— PROBLEM DESCRIPTION —
Drop the pictures and repeat exactly from the "You are a GUI" line down to the last line of the entries below.
==== SUPPLIED ENTRIES ====
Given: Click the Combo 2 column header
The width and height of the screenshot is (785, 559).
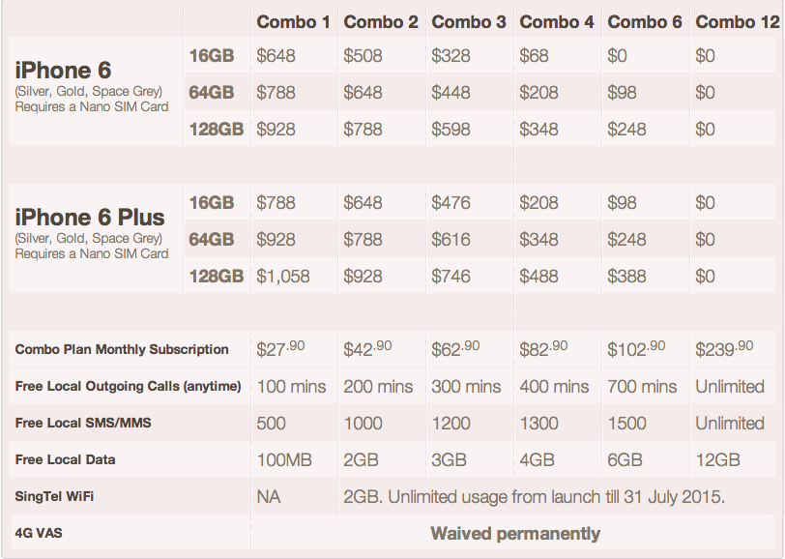Looking at the screenshot, I should [381, 21].
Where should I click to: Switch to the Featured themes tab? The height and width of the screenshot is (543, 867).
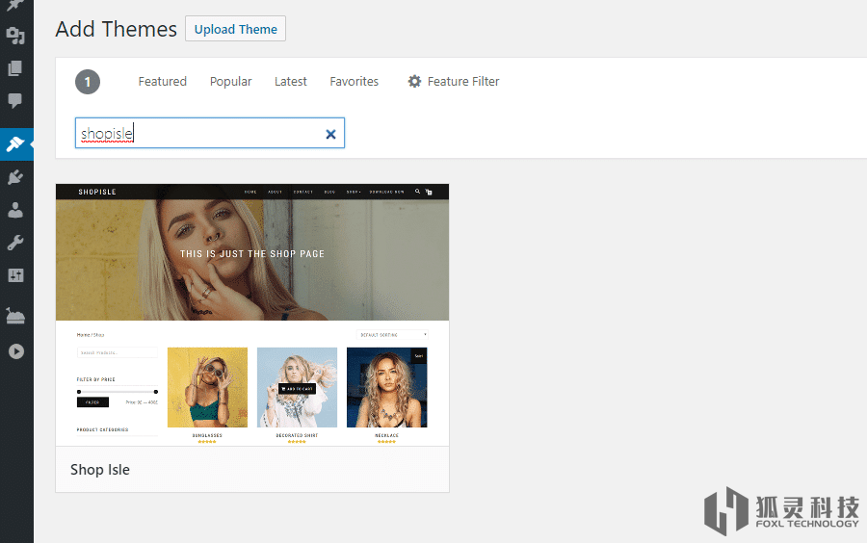tap(162, 82)
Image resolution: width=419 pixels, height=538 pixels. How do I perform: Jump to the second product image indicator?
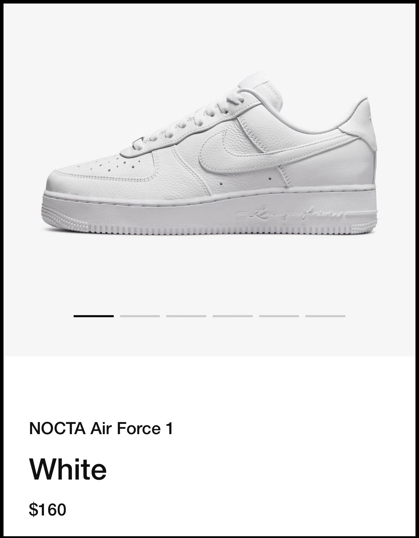pyautogui.click(x=140, y=316)
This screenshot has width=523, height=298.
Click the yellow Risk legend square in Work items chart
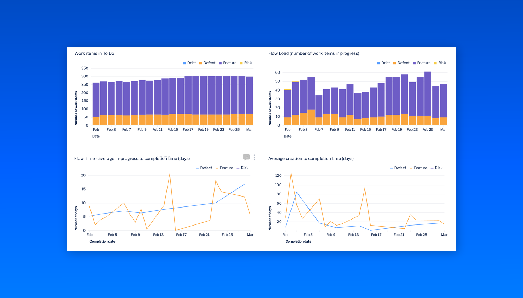pyautogui.click(x=241, y=63)
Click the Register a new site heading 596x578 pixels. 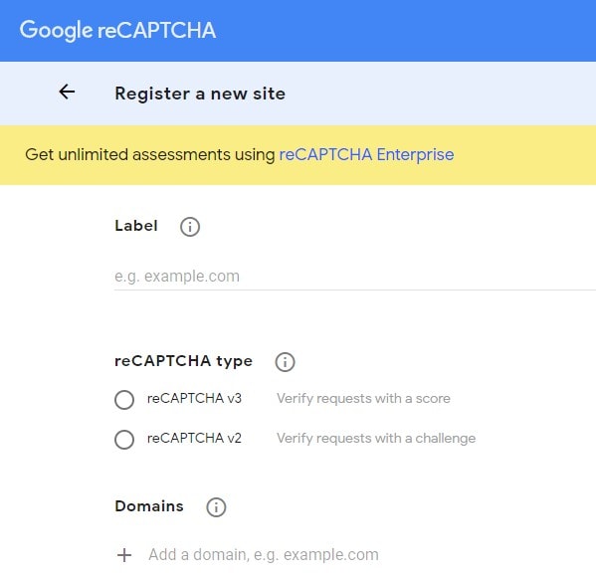click(x=200, y=94)
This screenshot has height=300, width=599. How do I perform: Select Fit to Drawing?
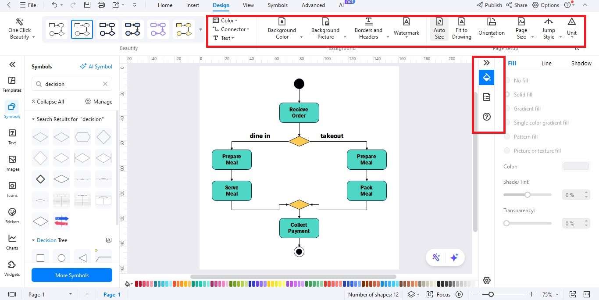(x=461, y=29)
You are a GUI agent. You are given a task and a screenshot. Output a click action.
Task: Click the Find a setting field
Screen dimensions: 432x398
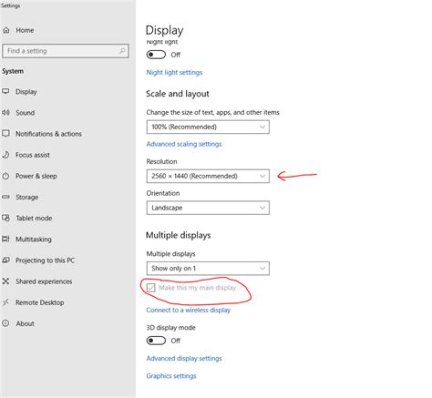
====
— RESPONSE —
You are a GUI agent. You are given a task and a screenshot. Output a click action.
Task: Click the Find a setting field
Screen dimensions: 432x398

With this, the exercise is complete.